Christopher v. Brusselback

Decision Date03 January 1938
Docket NumberNo. 108,108
Citation302 U.S. 500,58 S.Ct. 350,82 L.Ed. 388
PartiesCHRISTOPHER et al. v. BRUSSELBACK et al
CourtU.S. Supreme Court

Mr. Wellmore B. Turner, of Dayton, Ohio, for petitioners.

Messrs. J. Arthur Miller, of Chicago, Ill., and Roy G. Fitzgerald, of Dayton, Ohio, for respondents.

Mr. Justice STONE delivered the opinion of the Court.

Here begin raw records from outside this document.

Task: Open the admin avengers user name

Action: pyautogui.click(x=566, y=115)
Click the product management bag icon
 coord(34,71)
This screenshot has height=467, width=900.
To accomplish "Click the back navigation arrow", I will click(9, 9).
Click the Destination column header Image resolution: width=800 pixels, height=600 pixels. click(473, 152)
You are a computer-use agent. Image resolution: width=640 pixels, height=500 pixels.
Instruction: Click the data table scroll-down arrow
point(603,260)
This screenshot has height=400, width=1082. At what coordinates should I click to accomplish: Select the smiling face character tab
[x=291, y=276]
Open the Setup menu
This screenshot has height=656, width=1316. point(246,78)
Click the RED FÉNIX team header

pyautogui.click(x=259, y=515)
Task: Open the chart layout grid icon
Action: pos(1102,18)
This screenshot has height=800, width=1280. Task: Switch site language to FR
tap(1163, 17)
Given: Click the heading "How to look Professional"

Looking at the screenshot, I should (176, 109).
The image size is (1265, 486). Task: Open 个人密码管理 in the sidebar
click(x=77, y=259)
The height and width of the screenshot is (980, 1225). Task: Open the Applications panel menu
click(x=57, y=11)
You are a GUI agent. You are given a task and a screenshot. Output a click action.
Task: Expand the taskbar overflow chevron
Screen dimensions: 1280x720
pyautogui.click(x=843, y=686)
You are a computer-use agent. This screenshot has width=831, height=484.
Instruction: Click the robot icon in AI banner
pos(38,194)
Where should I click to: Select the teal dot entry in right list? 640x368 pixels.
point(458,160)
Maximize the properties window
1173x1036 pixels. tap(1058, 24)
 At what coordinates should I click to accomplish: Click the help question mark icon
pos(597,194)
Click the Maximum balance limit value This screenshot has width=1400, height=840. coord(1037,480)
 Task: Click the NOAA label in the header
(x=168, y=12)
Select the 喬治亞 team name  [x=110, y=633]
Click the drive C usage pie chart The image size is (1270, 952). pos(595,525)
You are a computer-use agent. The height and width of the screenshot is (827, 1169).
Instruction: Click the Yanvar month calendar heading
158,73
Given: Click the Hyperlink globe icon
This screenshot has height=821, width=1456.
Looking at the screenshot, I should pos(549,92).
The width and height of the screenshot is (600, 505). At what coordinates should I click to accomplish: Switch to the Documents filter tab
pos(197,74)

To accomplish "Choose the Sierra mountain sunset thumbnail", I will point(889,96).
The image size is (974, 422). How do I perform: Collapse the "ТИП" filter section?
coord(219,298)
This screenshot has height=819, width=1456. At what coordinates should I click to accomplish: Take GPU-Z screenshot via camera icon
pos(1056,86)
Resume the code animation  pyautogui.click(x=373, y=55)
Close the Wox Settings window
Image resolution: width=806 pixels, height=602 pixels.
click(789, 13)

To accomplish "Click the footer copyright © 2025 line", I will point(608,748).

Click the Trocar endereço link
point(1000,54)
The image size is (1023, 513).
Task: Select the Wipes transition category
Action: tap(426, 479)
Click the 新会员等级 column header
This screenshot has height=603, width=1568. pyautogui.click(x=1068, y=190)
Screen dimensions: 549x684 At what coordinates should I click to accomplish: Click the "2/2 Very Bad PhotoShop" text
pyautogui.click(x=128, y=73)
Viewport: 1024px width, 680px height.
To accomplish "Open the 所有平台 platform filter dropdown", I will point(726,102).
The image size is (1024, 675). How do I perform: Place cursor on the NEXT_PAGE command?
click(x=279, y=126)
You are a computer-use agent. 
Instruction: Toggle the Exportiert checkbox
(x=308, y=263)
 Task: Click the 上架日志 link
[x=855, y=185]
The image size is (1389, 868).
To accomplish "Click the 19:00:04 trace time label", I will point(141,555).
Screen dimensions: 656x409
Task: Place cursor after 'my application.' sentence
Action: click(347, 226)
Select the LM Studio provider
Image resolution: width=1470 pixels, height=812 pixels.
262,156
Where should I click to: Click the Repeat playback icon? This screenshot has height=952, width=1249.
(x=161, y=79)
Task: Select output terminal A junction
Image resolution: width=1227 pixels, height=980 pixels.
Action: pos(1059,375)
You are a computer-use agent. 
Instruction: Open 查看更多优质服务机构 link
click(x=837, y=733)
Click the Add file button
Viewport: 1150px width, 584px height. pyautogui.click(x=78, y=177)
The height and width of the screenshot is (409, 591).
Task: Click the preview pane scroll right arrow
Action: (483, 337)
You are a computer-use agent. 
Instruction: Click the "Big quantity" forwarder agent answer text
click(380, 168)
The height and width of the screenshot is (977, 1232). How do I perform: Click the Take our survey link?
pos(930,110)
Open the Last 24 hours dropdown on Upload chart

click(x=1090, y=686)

Respondents, creditors of a Federal Joint Stock Land Bank located in Illinois, brought the present suit in the District Court for Southern Ohio to collect a 100 per cent. assessment of the statutory double liability of its shareholders, which had previously been decreed in a suit brought by respondents in the District Court for Northern Illinois. In the Illinois suit the bank and all its stockholders were named as parties defendant, but the present defendants, petitioners here, who are stockholders residing in Ohio, were not served with process. A motion in the District Court to dismiss the present suit raised the question whether the bill of complaint, which sets up the decree of the court in the Illinois suit in which it states petitioners were not served with process, but does not allege that the bank is insolvent or show any necessity for the assessment, states a cause of action. The District Court gave judgment for petitioners which the Circuit Court of Appeals for the Sixth Circuit reversed. Brusselback v. Arnovitz, 87 F.2d 761. We granted certiorari, Christopher v. Brusselback, 302 U.S. 672, 58 S.Ct. 16, 82 L.Ed. -, to resolve a conflict between the decision of the court below and that of the Circuit Court of Appeals for the Second Circuit in Holmberg v. Carr, 86 F.2d 727. Compare Brusselback v. Cago Corporation, 2 Cir., 85 F.2d 20.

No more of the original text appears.